Before we have children, we tend to spend much time dreaming about all of the things we will do with them, and all of the meaningful, wonderful conversations we will share. Maybe we will dream and brainstorm with them about what they will be when they grow up. Maybe we will sit on the front porch swing and talk about all of the fun they had with friends at summer camp. Rarely do we think about, or prepare and plan for, the tough conversations of life.
Peer pressure, bullying, drugs, death, and yes, the dreaded topic of sex, are not topics that fill our parenting daydreams. As a matter of fact, these things tend to be the elements making up many of our parenting nightmares. Or, if not nightmares, at least the not so exciting topics that truly can shape our child’s thinking. But, does it really have to be that way? Can we approach the hard things in better or more comfortable ways? While these conversations may never become easy, I do believe they can be (more comfortable), without the anxiety that so many of us parents experience with these issues.

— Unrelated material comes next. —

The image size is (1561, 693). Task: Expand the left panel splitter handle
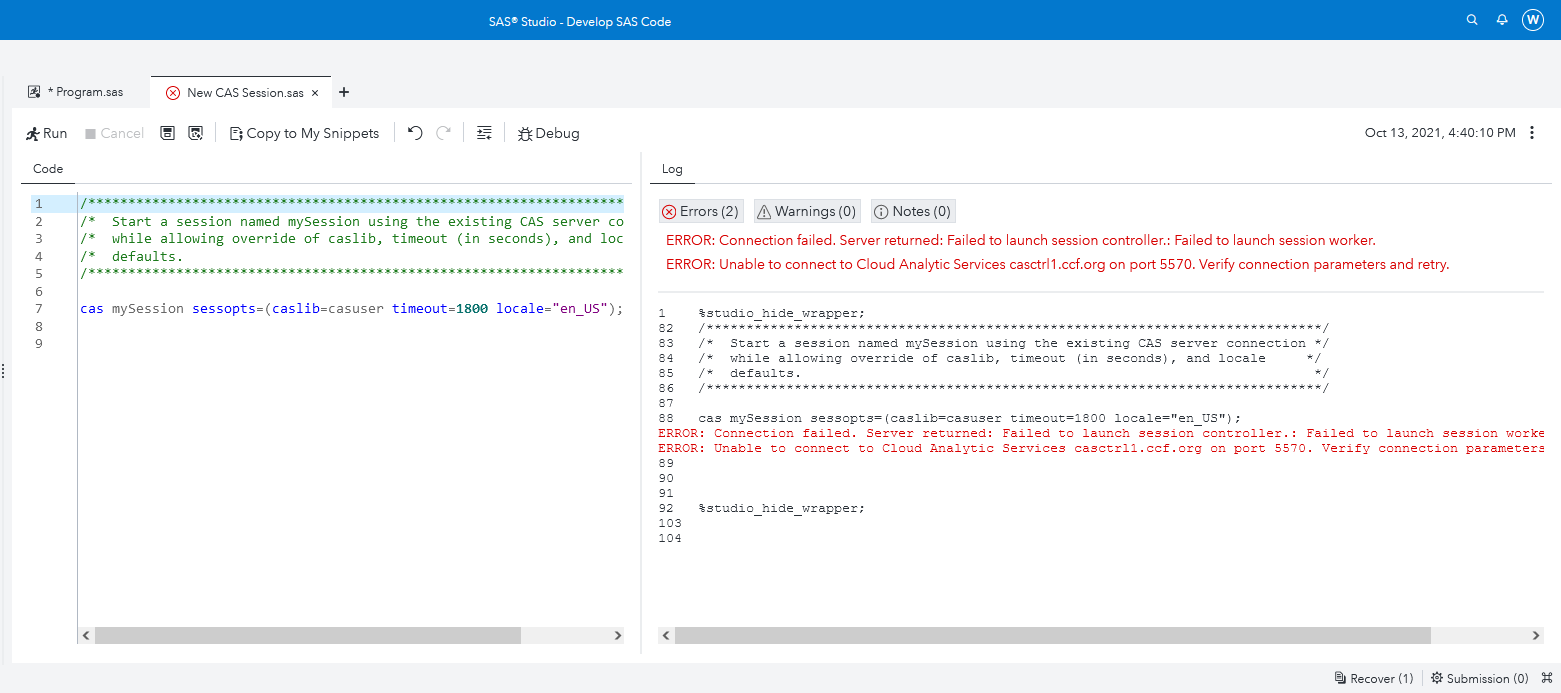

If I could share with you only one admonishment regarding this from my 30 years of parenting, it simply would be: DON’T FREAK OUT. If we want our kids to best handle the hardest things they will face in life, we have to be the first people, and offer the safest place, to which they can turn.
My wife often tells younger moms that one of the things she regrets doing with our oldest son is too often overreacting to the hard questions and situations he would bring to her. The mama bear in her wanted to shield him from the hard things, and she admits that the struggle to accept the fact that he was growing up and in a world that was going to challenge him, often parentally paralyzed her.
Eventually, she and I found a mantra that helped us better address the hard things with our boys: “We can’t always protect, but we certainly can equip.” Fully accepting the fact that our kids absolutely would face tough things, from broken relationships to illness to death, then working to create a safe place in which they could become equipped to face these tough things, are the two key components we found to be most helpful to us as parents. In turn, these things absolutely benefited our children.
.Of course, the way in which we discuss the “hard things” may vary, based on what each “hard thing” it we are discussing is, and how each child reacts to the respective “hard things” he or she individually faces. Some topics may be more easily handled within the home, between you and your child. Other times, it is okay to look at a child and say, “You know what? How would you feel about us bringing someone else into our conversation?” For instance, if you are walking a child through the loss of a dear, loved one, you may want to have them receive encouragement from a young person, a bit older than your young person, who has walked the path of loss and is doing well. If bullying is occurring at school, whether your child is the victim, bystander, or even bully, you may need to have your son or daughter visit with a school counselor or teacher. Of all the hard topics, believe it or not, sex seems to be the one most parents tend to shy away from or overreact to. My wife has admitted that she would have rather tackled the subject of tragic death than that of sex, when our boys were young. Fortunately, we live in a day and age in which there are a myriad of resources, books, conferences, and workshops that can also help us help our children. Taking some time to find the resources that make us comfortable discussing the topic can be a great plan to prepare for that inevitable question.
However, at the end of the day, regardless of the great resources and tools that we may draw from, never forget that you, me - the parents - are the ones providing the toolbox. Remember, they will get the answers from somewhere. For me, I wanted that “somewhere” to be a conversation with Dad and Mom first, and creating that safe place where they knew they would never be judged, criticized or ignored when hard topics surfaced made all the difference.
Kevin Weaver is a Springfield father of three.